The problem
When you output the entries, begin with the first line and end with the line containing "Given: Open the inbox tray icon", keeping each line exactly as it is.

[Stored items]

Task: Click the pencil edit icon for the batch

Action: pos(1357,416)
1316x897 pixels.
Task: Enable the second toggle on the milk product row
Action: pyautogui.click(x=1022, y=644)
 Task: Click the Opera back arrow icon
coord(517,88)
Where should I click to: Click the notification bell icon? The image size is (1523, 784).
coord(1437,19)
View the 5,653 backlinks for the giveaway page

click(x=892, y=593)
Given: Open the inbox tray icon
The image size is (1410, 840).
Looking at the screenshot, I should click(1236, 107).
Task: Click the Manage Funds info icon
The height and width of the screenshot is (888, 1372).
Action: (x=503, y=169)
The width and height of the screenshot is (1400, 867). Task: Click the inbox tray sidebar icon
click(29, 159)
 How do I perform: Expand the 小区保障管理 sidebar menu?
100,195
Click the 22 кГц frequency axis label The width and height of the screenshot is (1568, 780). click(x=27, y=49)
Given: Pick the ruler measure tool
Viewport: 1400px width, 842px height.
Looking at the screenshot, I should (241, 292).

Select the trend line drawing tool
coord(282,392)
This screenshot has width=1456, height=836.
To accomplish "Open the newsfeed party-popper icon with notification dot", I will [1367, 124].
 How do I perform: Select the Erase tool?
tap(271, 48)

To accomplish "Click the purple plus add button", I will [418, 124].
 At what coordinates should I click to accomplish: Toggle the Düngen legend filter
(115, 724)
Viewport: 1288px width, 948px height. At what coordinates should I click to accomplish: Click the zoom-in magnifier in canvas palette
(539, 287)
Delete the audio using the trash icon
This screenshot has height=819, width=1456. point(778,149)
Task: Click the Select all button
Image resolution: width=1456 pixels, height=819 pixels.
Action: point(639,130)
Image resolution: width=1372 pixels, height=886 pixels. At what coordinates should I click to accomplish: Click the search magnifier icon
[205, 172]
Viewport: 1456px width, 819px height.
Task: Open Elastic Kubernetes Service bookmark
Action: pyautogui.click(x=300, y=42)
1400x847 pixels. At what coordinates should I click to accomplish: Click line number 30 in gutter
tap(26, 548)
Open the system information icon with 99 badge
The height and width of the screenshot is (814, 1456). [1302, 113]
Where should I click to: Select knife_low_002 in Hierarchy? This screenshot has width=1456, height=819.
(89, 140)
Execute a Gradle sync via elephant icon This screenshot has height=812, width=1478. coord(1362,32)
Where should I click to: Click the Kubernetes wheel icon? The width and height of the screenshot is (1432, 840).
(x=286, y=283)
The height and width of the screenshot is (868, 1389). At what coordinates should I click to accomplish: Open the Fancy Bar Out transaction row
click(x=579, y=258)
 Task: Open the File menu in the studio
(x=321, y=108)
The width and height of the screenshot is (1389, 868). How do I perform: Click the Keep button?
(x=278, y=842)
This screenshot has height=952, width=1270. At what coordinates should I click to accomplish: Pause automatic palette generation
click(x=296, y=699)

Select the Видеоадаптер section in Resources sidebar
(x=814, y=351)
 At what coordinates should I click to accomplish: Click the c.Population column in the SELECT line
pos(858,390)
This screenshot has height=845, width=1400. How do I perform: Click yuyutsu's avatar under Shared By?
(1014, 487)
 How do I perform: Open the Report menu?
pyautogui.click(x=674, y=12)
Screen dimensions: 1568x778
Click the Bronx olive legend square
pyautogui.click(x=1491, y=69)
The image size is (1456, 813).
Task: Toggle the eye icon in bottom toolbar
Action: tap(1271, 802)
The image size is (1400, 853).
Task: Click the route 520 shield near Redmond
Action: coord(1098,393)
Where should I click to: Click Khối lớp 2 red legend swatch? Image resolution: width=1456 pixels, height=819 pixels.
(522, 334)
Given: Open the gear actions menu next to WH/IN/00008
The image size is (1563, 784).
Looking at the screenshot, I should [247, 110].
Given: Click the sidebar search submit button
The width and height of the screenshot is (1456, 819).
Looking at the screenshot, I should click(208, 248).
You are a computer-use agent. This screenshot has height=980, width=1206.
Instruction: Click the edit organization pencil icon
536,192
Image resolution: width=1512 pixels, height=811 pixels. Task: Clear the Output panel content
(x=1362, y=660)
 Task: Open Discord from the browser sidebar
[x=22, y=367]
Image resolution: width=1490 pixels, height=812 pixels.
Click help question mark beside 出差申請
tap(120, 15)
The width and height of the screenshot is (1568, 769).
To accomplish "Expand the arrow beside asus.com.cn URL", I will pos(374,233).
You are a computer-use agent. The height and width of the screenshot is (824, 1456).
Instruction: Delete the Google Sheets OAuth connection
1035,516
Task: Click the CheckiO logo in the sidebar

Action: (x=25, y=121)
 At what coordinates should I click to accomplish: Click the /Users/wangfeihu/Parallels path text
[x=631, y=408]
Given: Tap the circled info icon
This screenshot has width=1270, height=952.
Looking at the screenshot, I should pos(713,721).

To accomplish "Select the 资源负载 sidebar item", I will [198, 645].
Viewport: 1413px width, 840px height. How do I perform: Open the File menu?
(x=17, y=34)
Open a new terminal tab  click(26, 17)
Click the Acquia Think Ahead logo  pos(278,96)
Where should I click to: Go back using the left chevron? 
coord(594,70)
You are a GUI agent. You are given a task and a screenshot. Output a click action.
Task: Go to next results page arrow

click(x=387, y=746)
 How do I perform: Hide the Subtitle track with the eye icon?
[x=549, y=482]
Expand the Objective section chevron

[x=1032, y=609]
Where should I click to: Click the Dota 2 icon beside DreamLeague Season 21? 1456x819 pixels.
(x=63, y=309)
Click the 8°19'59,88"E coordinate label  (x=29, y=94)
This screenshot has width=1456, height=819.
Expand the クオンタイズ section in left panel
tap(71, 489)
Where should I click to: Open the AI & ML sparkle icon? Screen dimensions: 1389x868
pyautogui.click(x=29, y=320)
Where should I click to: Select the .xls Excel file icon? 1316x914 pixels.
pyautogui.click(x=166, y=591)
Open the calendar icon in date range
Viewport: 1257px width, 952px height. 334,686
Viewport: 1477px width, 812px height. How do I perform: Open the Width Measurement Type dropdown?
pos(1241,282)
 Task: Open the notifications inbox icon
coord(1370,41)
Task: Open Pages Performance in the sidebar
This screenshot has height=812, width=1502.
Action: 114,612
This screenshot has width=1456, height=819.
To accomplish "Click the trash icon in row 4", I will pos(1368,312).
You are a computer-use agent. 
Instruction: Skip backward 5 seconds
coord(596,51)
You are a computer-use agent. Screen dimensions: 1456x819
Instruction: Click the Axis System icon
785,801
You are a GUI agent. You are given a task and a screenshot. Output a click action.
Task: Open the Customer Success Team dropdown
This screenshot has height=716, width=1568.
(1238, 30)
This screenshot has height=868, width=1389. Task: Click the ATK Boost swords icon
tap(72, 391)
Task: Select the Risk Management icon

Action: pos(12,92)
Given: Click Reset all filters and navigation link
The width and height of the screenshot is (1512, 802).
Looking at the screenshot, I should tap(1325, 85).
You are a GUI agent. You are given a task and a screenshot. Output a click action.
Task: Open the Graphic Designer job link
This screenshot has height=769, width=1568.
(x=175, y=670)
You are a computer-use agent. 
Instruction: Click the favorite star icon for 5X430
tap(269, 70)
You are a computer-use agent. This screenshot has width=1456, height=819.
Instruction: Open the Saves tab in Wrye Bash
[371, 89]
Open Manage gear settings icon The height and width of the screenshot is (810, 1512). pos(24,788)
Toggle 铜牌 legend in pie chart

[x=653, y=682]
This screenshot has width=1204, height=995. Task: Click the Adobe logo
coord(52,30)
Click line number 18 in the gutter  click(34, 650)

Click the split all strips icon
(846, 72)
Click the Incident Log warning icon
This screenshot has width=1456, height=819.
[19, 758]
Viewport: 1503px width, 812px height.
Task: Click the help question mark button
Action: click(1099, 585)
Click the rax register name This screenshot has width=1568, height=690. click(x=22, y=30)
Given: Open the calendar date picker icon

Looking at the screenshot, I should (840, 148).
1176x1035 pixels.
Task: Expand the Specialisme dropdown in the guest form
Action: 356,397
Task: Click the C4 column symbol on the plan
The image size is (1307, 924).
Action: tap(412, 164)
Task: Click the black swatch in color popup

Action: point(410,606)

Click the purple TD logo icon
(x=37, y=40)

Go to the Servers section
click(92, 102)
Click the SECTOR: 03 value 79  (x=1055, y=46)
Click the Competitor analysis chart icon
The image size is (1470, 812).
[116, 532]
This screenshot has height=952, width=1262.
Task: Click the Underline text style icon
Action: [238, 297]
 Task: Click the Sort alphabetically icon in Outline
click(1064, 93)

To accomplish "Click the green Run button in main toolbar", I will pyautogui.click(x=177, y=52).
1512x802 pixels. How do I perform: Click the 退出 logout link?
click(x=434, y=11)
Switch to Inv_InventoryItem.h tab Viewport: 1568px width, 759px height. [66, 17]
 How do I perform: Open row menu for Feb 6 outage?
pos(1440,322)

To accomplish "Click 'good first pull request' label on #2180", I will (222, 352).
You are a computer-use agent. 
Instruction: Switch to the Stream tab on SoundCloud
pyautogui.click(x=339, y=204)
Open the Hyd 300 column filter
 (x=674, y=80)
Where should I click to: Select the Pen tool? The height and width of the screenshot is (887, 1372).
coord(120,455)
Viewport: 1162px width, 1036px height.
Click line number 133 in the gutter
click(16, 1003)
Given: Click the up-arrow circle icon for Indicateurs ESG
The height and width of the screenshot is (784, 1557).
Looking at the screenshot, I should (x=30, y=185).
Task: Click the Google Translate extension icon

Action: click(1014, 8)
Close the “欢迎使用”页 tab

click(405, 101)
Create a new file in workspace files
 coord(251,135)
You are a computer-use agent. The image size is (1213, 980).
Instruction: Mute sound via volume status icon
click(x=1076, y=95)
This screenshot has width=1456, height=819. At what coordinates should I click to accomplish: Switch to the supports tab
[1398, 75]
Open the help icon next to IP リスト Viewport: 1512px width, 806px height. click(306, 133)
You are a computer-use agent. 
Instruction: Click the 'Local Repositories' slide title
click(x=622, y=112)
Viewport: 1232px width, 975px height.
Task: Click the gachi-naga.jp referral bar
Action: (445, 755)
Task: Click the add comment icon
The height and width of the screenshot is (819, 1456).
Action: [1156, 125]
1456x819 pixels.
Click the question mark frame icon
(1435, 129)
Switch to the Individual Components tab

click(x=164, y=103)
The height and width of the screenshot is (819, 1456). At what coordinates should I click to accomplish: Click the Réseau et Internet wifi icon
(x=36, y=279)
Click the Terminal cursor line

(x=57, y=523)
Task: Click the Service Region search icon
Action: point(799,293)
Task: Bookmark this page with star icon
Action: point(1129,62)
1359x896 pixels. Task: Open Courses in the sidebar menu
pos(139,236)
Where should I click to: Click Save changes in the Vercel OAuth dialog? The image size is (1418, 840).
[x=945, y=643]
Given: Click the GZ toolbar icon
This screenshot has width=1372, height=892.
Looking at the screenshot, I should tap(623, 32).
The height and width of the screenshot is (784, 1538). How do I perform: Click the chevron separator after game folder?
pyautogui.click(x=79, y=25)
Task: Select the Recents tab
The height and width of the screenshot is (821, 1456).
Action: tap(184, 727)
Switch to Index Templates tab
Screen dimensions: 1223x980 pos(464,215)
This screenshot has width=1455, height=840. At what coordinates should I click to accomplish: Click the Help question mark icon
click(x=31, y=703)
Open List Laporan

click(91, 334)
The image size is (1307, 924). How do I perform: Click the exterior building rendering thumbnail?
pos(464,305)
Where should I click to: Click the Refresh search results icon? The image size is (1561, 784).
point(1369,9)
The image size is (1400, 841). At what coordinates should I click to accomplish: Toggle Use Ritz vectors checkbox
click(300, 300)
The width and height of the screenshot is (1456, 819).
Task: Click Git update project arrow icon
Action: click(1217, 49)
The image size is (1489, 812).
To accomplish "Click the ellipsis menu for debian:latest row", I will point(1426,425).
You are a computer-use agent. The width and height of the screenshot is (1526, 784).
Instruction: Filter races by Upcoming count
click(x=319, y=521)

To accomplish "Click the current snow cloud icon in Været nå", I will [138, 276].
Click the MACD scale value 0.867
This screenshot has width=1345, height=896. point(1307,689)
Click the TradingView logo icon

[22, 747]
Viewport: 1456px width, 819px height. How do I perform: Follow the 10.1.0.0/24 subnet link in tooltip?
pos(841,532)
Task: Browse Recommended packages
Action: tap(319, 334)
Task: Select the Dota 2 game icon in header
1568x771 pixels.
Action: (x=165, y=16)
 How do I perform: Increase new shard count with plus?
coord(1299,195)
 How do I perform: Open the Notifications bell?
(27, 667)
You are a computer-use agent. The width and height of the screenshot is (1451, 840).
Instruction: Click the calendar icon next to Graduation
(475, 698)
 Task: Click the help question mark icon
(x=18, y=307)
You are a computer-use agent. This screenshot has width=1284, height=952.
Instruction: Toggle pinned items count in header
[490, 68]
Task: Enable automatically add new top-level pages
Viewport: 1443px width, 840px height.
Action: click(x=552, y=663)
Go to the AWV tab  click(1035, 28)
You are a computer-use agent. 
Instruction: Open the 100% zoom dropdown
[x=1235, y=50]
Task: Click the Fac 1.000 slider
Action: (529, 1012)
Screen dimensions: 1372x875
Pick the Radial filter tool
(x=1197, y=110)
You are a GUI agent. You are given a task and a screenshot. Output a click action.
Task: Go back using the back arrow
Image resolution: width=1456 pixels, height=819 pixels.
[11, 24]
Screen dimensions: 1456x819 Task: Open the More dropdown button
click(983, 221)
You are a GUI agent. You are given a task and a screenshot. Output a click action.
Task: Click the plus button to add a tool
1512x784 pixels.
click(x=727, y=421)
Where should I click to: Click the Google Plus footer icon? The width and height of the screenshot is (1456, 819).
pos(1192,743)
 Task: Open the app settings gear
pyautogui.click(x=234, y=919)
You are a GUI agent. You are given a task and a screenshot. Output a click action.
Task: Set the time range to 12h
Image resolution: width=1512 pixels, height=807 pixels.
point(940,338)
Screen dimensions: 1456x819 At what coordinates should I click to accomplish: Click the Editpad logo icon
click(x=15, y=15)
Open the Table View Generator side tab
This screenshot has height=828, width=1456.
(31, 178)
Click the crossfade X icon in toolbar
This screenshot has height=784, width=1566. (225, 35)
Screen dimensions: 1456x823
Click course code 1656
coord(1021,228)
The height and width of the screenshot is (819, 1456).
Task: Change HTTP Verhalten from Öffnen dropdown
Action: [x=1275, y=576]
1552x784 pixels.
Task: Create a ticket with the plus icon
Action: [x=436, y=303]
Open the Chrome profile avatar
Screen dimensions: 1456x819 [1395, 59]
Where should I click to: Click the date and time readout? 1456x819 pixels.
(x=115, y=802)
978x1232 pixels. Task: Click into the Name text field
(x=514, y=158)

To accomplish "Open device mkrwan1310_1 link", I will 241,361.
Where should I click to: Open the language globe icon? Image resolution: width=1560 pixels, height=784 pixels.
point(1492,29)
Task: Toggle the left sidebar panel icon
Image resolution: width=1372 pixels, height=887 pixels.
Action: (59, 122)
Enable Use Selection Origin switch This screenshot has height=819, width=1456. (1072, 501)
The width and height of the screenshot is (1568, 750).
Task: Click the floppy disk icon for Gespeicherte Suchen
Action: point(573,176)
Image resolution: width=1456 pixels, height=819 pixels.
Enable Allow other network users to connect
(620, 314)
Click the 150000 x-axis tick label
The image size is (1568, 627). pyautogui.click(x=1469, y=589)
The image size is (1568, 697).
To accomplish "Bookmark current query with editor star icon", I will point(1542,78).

Expected answer
Task: Click the pencil edit icon for the batch

Action: pos(1357,416)
1316x897 pixels.
Task: Enable the second toggle on the milk product row
Action: pyautogui.click(x=1022, y=644)
 Task: Click the Opera back arrow icon
coord(517,88)
Where should I click to: Click the notification bell icon? The image size is (1523, 784).
coord(1437,19)
View the 5,653 backlinks for the giveaway page

click(x=892, y=593)
Given: Open the inbox tray icon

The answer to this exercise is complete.